Advisory talks about recent discoveries around Meltdown and Spectre vulnerabilities that effects virtually everyone. Please check out the link to the above Advisory ID for more information.
*You will need valid Cisco ID to access it.
Cisco states that “On January 3, 2018 researchers disclosed three vulnerabilities that take advantage of the implementation of speculative execution of instructions on many modern microprocessor architectures to perform side-channel information disclosure attacks. These vulnerabilities could allow an unprivileged local attacker, in specific circumstances, to read privileged memory belonging to other processes or memory allocated to the operating system kernel.”

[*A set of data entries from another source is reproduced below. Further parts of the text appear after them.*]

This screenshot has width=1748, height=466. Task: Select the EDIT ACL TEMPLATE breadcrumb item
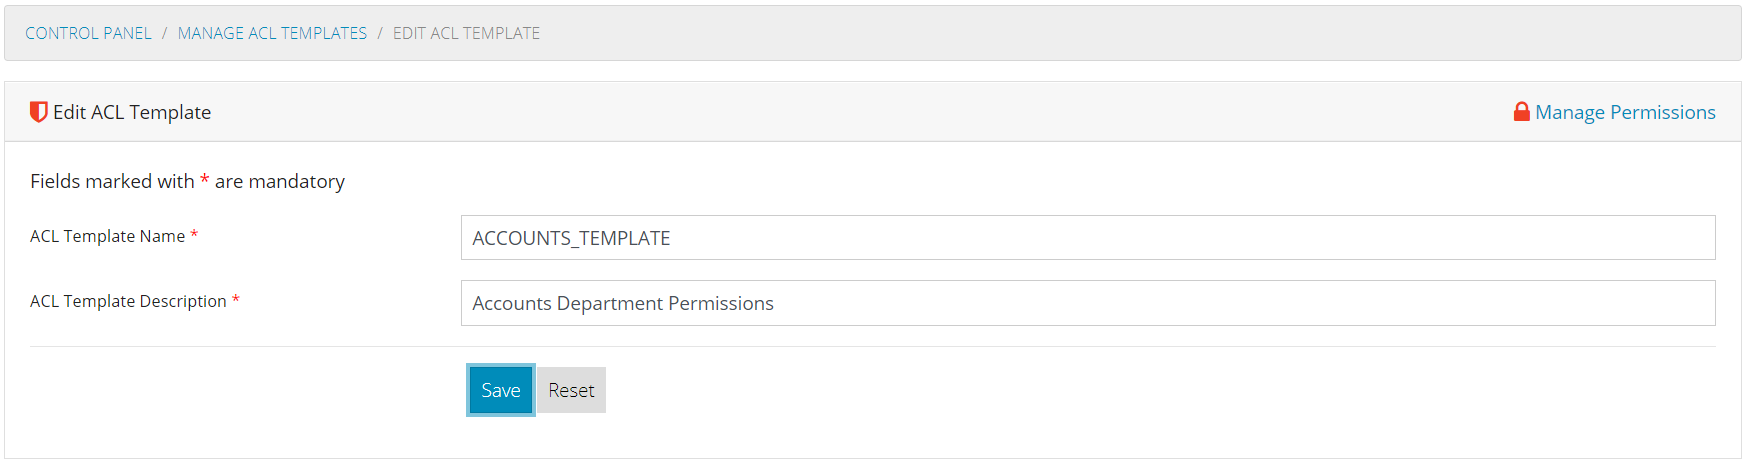coord(466,33)
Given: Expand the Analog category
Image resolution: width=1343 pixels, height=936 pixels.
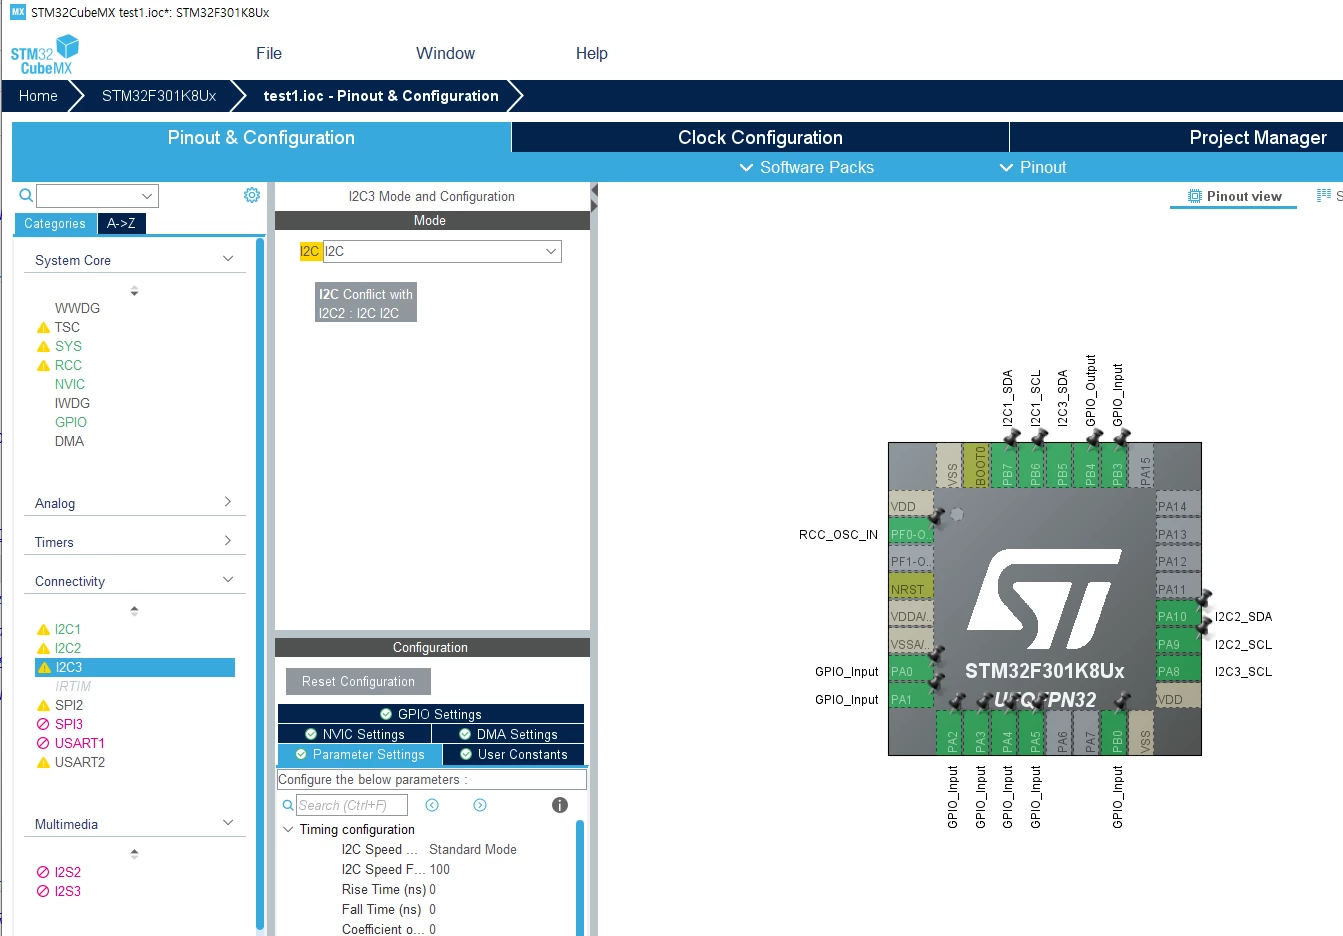Looking at the screenshot, I should 228,502.
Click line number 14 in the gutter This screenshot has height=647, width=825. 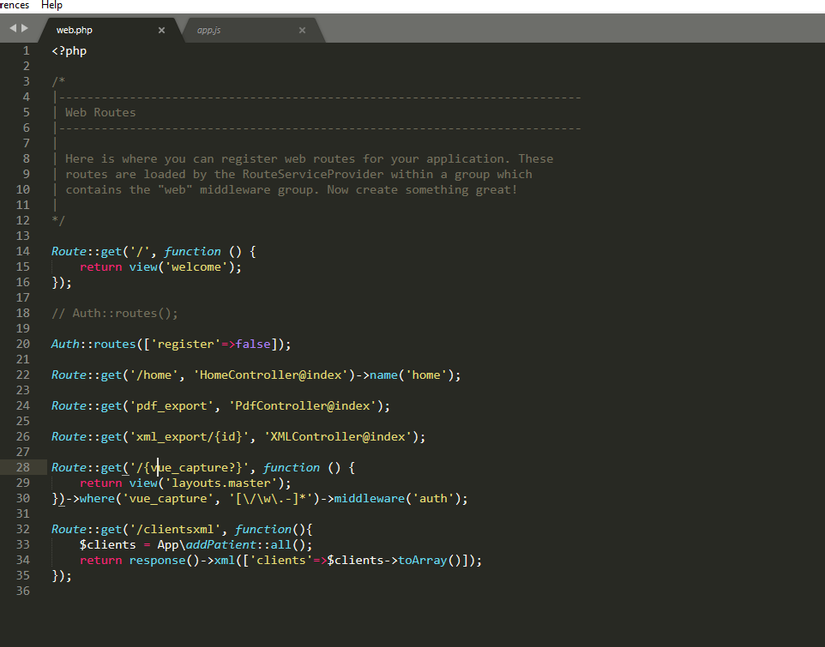[23, 251]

I won’t be mentioning what both are since there is way too many articles on the internet about them. But if you are interested to going deep on this subject I would advise (3) links:
- Google Project Zero
- Antivirus Vendor List and Patch Remediation infromation
My stake on this is since Cisco systems are so called “closed systems” is less likely to run crafted executions but that becomes gray area within virtual realm i.e Private/Public Cloud vendors environments.
Since Cloud leverages shared infrastructure this could lead to compromising security containers that are created for each VPC(virtual private cloud).

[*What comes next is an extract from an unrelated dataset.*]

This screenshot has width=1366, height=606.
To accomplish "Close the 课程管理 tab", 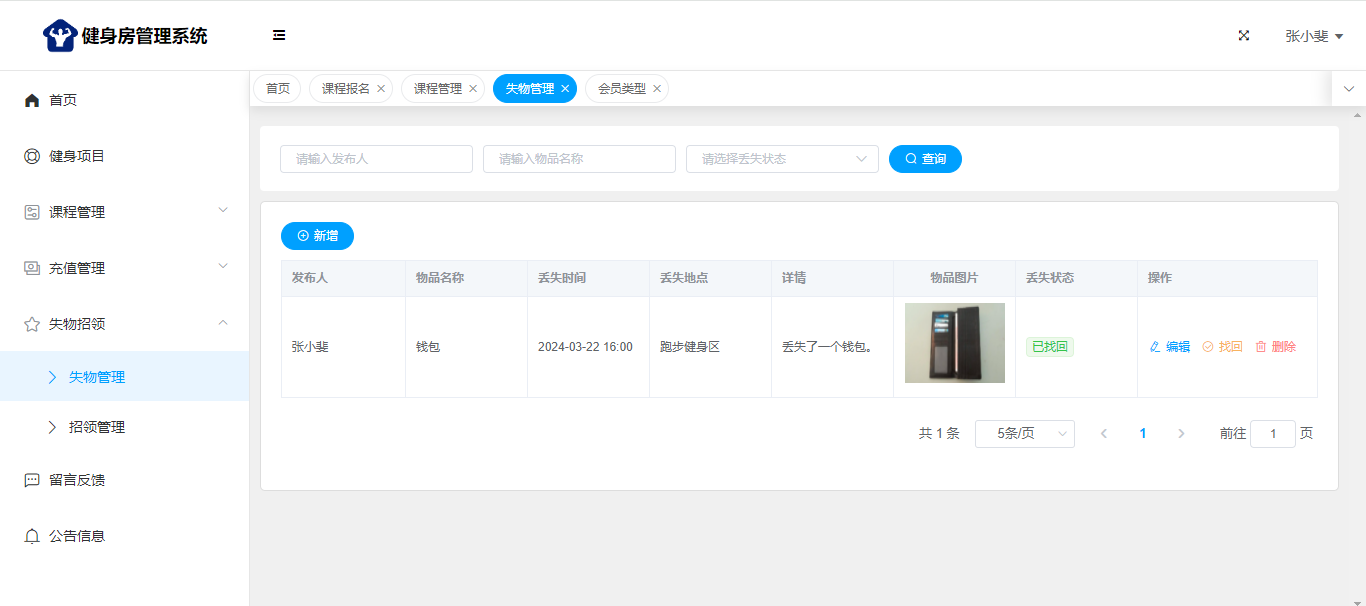I will point(473,89).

More to come from Cisco but I pretty sure we will have bunch of firmware updates and yes reboot time! Adding CPU performance loss can also lead to interesting problems for SP(Service Providers).
Additionally, to even being able to execute crafted exploit the attacker would need physical/remote root access. This would mean you have a different problem to tackle as well if someone is able to access your environment with root privileges. So I believe there might be an overkill spread of concern on the internet about this and lots of confusion but nonetheless these are architecture security flaws that needs to be addressed.
I would be interested to find out more from VM if the crafted attack can be performed from customer vm level up to the host. i.e if attacker gains root access to one of customers unpatched vms. Tests performed by Project Zero were concluded in controlled environment with full access which might not be the case with real life environments.
That would conclude my 2 cents on the matter.